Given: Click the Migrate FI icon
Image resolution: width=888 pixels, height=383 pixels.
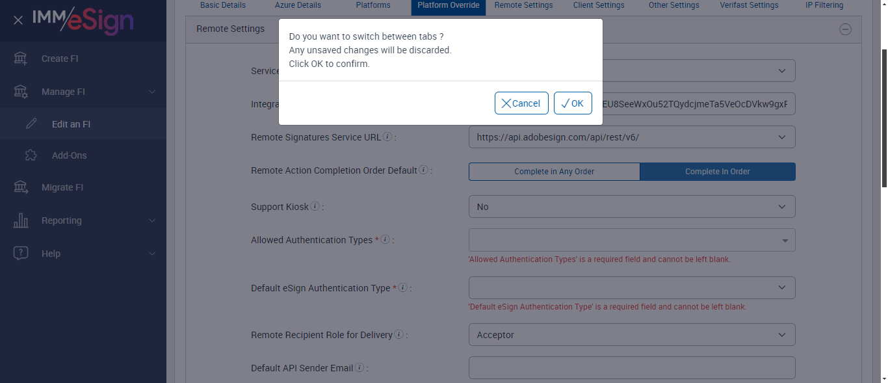Looking at the screenshot, I should 21,187.
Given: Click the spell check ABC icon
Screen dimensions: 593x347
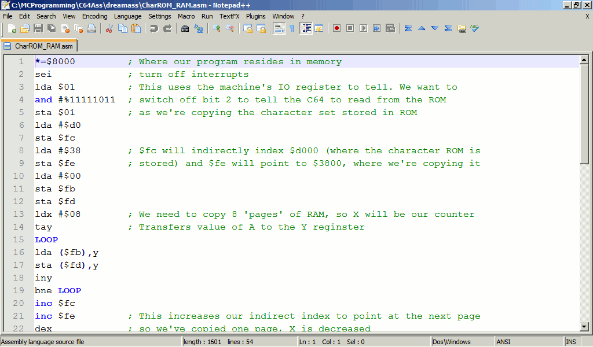Looking at the screenshot, I should pyautogui.click(x=475, y=28).
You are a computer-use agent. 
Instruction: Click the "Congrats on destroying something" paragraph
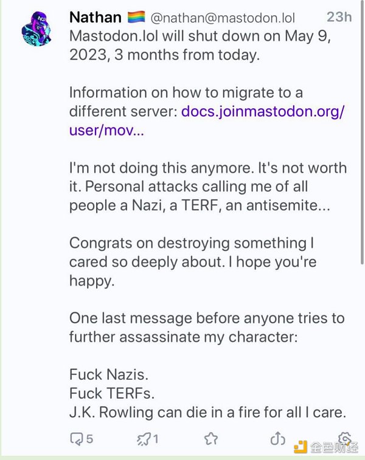pyautogui.click(x=189, y=262)
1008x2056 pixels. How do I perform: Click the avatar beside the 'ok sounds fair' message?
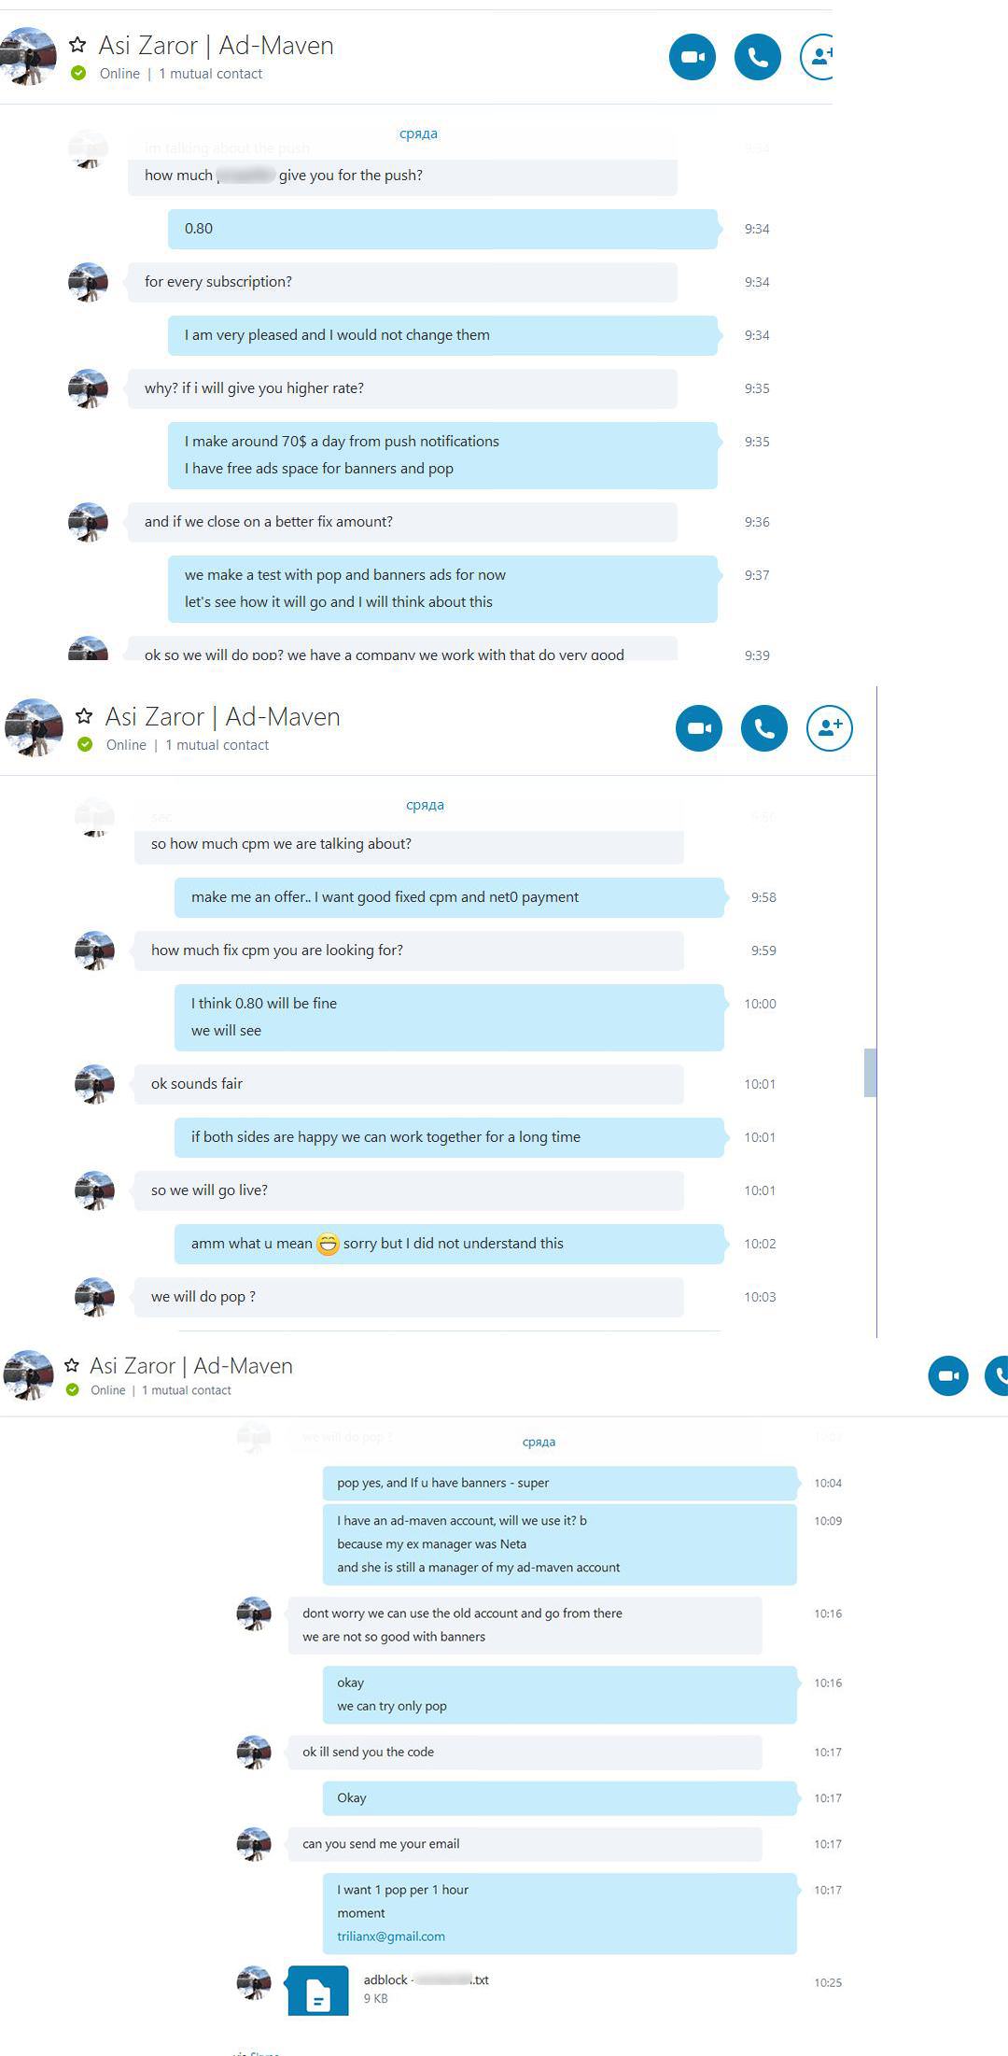point(94,1084)
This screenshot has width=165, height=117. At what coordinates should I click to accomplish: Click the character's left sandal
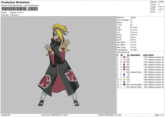(41, 104)
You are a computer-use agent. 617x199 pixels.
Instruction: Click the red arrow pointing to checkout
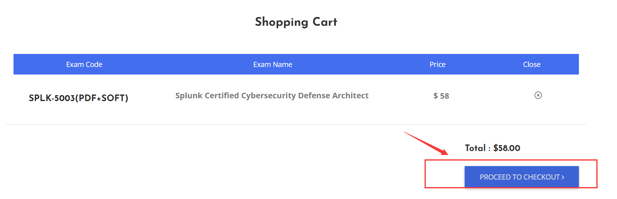click(x=426, y=143)
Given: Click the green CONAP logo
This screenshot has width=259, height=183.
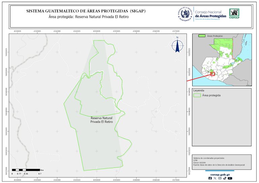Looking at the screenshot, I should pos(235,13).
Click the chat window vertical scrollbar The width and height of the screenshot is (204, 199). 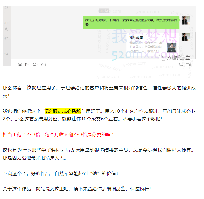point(195,45)
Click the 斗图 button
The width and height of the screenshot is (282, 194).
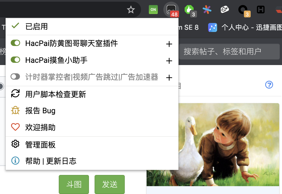pyautogui.click(x=74, y=184)
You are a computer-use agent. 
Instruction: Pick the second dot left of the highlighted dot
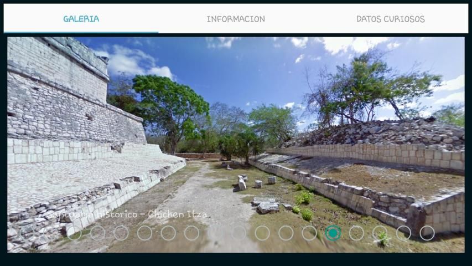(286, 233)
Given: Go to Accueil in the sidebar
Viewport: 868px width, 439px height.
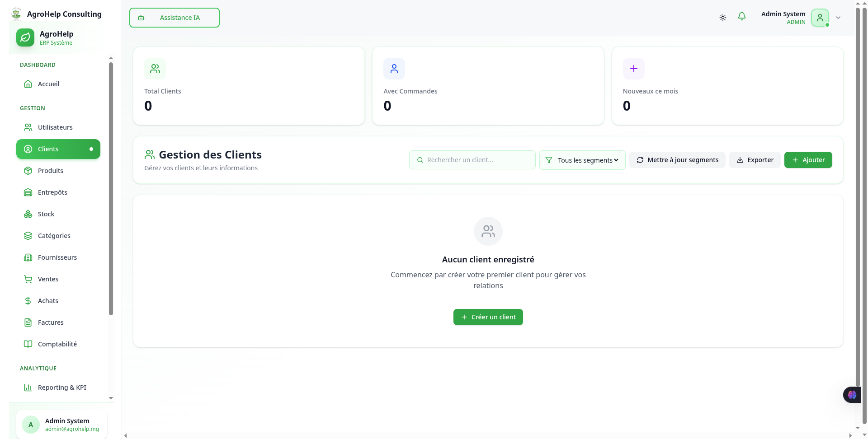Looking at the screenshot, I should pyautogui.click(x=48, y=84).
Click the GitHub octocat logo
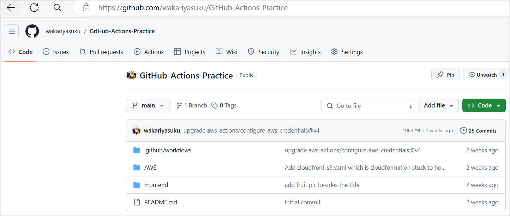Image resolution: width=510 pixels, height=216 pixels. (x=32, y=31)
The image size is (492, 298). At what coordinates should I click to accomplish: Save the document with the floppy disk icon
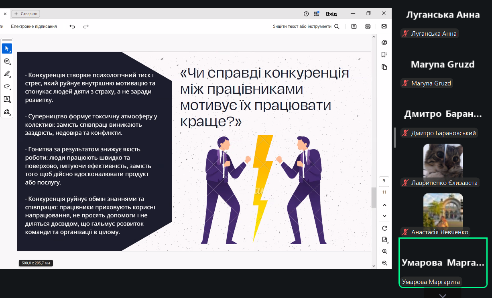tap(354, 26)
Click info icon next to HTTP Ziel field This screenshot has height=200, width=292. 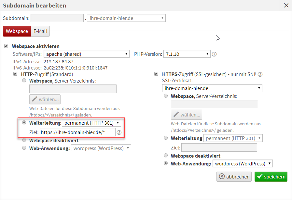[119, 132]
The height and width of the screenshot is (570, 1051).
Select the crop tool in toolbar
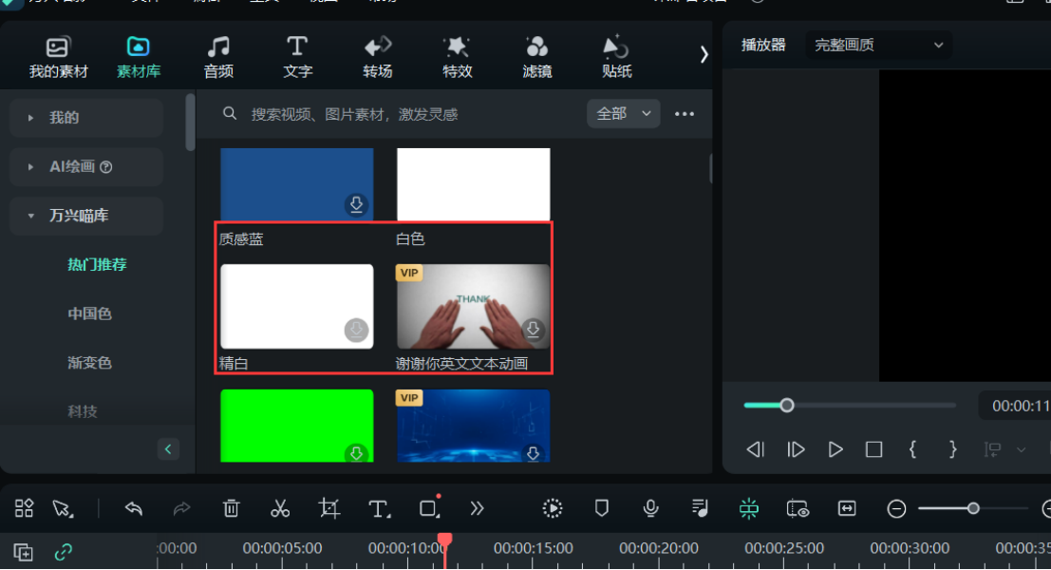(x=329, y=508)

────────────────

- **HOW TO COMPLETE THIS TASK**
Lines that contain "Given" are the result; find them in the entries above and copy each one.

- **SOLUTION**
Given: Click the Migrate FI icon
Given: Click the spell check ABC icon
Given: Click the green CONAP logo
Given: Go to Accueil in the sidebar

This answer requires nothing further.